#### Task goal
Check each line of the data, and copy those where "Hương" appears.

#### Raw data
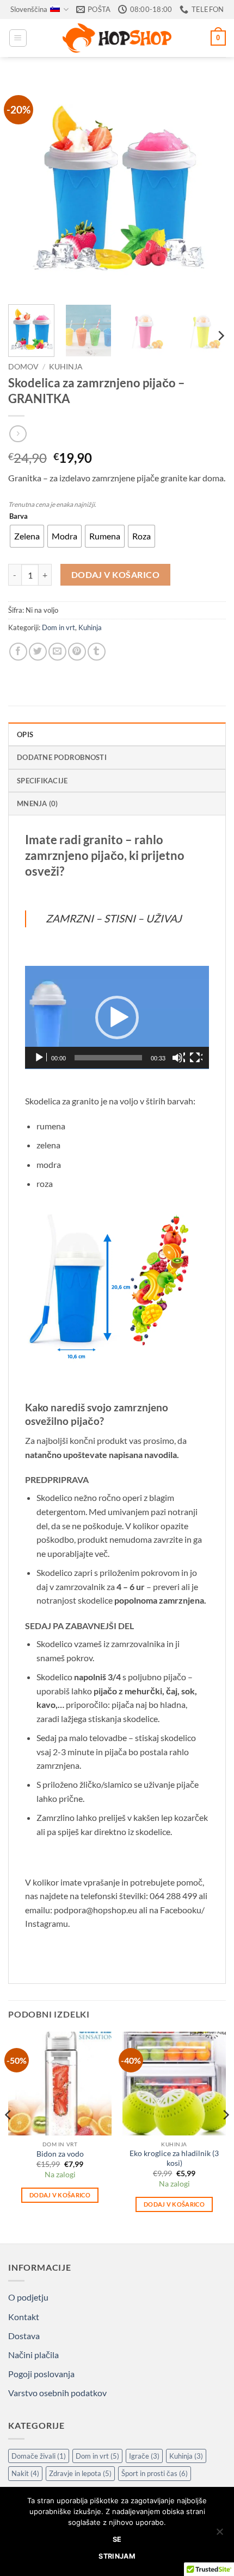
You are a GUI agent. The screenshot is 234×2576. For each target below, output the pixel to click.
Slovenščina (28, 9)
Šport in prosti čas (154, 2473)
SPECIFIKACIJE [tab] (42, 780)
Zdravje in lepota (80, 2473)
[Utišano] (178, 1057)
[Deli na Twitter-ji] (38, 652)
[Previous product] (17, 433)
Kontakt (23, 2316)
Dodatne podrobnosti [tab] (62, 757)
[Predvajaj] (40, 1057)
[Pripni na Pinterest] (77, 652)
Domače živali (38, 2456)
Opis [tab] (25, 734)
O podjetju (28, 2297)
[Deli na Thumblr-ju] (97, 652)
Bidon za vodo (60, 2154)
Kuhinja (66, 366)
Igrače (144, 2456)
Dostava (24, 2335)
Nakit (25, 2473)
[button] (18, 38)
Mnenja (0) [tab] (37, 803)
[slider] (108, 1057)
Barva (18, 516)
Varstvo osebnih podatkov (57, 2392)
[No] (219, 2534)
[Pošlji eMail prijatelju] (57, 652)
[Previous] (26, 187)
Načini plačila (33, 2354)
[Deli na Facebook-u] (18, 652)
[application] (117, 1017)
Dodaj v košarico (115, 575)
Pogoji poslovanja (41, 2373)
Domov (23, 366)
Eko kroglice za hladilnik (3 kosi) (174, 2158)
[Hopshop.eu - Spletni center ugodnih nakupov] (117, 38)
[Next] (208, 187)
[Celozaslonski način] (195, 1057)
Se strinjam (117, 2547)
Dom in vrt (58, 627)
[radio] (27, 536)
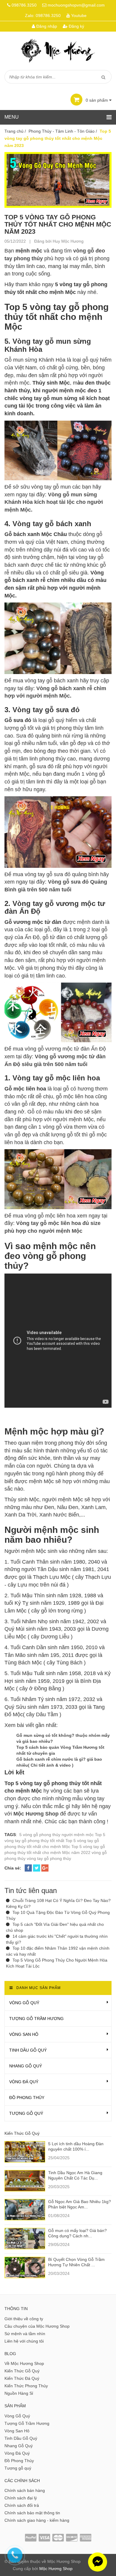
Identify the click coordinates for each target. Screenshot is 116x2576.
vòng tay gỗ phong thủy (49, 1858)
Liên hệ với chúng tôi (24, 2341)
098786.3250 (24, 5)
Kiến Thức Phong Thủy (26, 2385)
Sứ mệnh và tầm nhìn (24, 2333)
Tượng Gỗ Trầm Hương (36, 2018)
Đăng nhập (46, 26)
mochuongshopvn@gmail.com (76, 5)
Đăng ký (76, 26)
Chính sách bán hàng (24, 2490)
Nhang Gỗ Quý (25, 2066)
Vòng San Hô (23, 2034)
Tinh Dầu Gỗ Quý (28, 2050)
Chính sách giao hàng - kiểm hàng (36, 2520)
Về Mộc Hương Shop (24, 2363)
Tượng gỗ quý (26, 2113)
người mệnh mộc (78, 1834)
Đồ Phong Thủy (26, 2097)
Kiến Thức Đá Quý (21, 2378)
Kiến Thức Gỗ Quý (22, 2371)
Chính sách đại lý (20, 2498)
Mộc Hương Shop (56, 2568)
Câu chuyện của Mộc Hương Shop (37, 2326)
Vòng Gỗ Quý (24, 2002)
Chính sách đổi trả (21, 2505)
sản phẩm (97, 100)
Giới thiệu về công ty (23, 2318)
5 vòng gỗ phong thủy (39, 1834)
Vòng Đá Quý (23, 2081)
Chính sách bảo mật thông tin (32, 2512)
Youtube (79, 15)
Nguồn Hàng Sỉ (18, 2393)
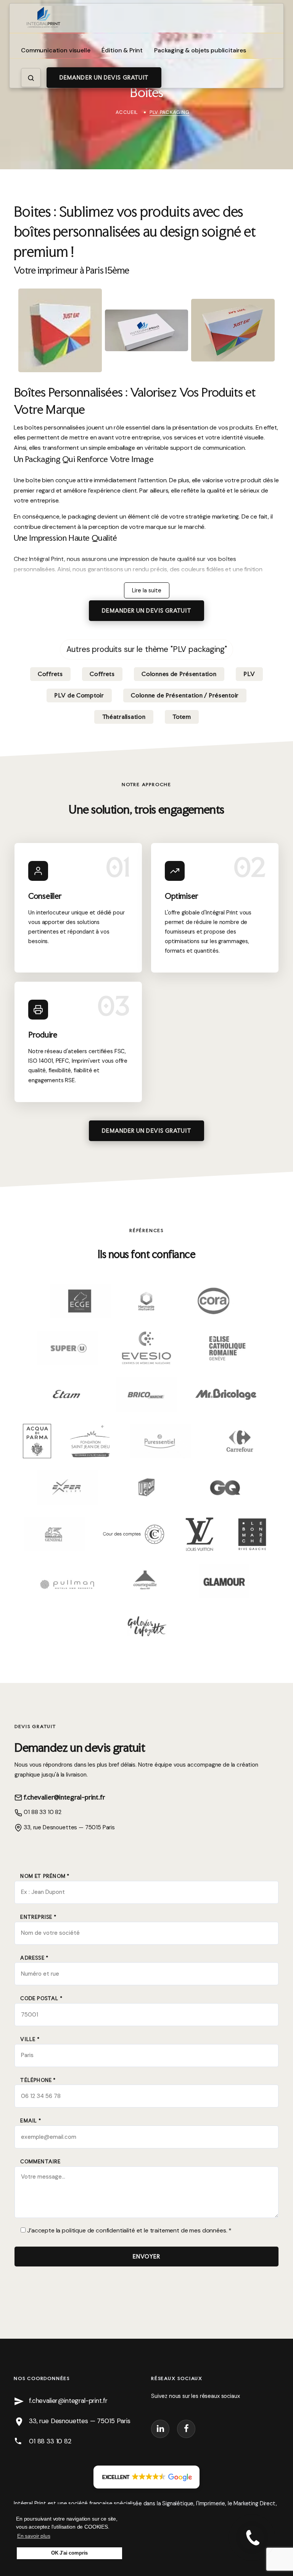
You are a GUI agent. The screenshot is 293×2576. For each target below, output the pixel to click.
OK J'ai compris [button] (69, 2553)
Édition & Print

#### Answer area
Tượng Gỗ Trầm Hương (36, 2018)
Về Mộc Hương Shop (24, 2363)
Mộc Hương Shop (56, 2568)
Câu chuyện của Mộc Hương Shop (37, 2326)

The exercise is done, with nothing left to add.